┌─ Input material

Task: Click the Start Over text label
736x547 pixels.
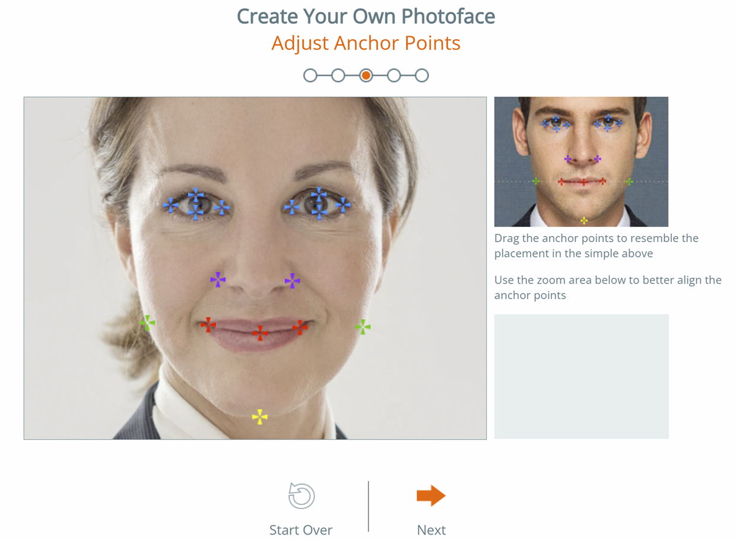Action: (x=301, y=530)
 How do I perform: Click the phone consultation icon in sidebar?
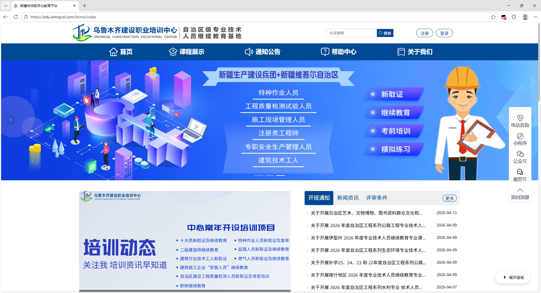coord(520,118)
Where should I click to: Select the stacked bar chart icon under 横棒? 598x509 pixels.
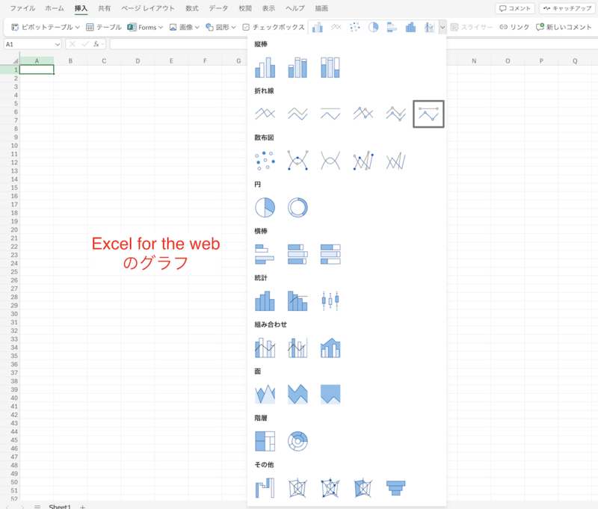click(x=298, y=254)
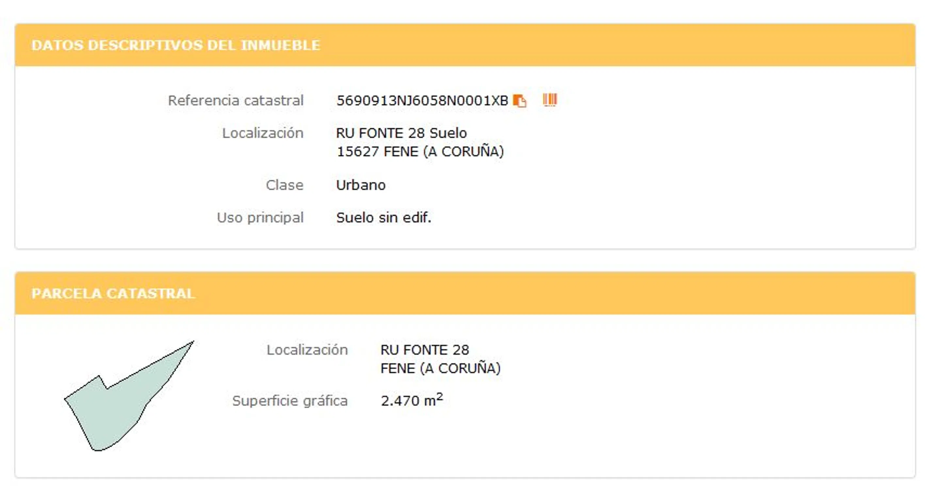
Task: Select the Urbano class value
Action: (361, 185)
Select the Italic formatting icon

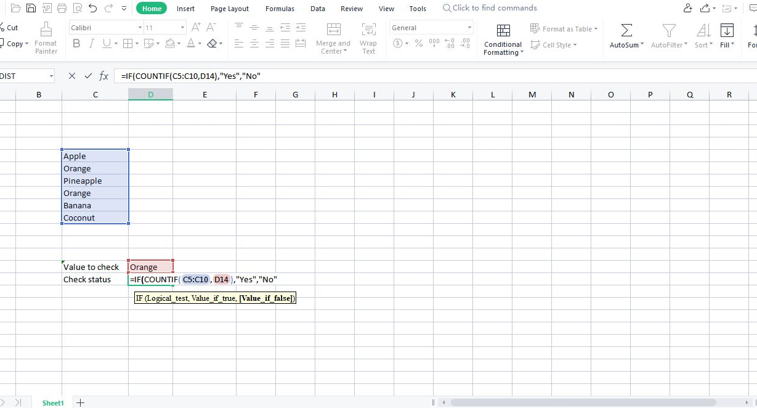pos(91,44)
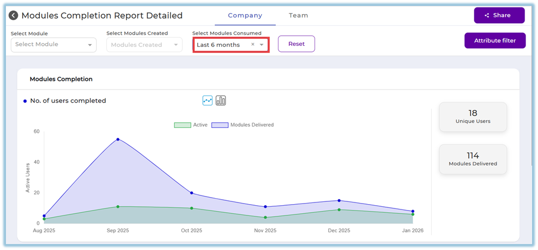
Task: Open the Attribute filter
Action: pyautogui.click(x=495, y=40)
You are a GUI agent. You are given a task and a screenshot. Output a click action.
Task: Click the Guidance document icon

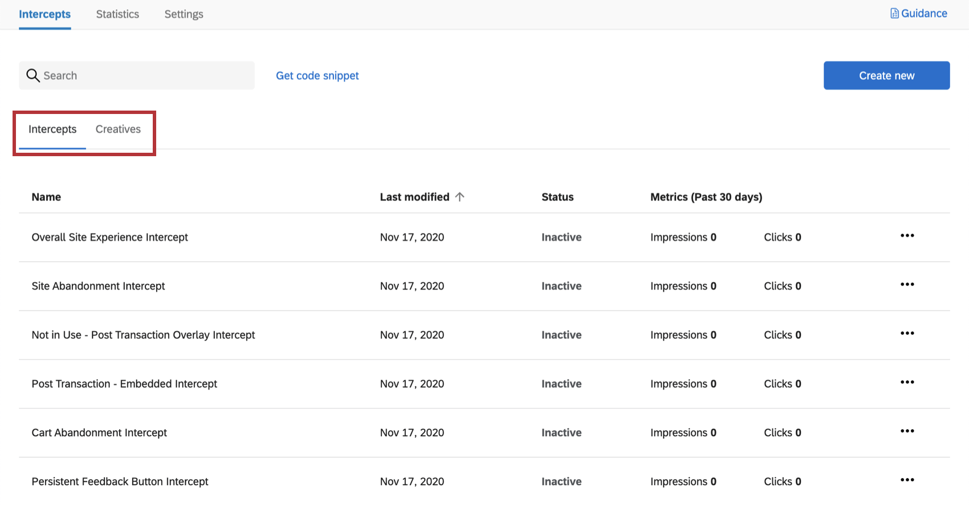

└─

Assignment
Line by line, write out the data above exactly, without the pictures.

Result for this exercise
Task: Click the Start Over text label
736x547 pixels.
Action: (x=301, y=530)
 How do I perform: Click the phone consultation icon in sidebar?
coord(520,118)
Where should I click to: Select the stacked bar chart icon under 横棒? 598x509 pixels.
click(x=298, y=254)
Task: Select the Urbano class value
Action: (361, 185)
Select the Italic formatting icon

pos(91,44)
Task: Open the Attribute filter
Action: pyautogui.click(x=495, y=40)
You are a GUI agent. You are given a task and a screenshot. Output a click action.
Task: Click the Guidance document icon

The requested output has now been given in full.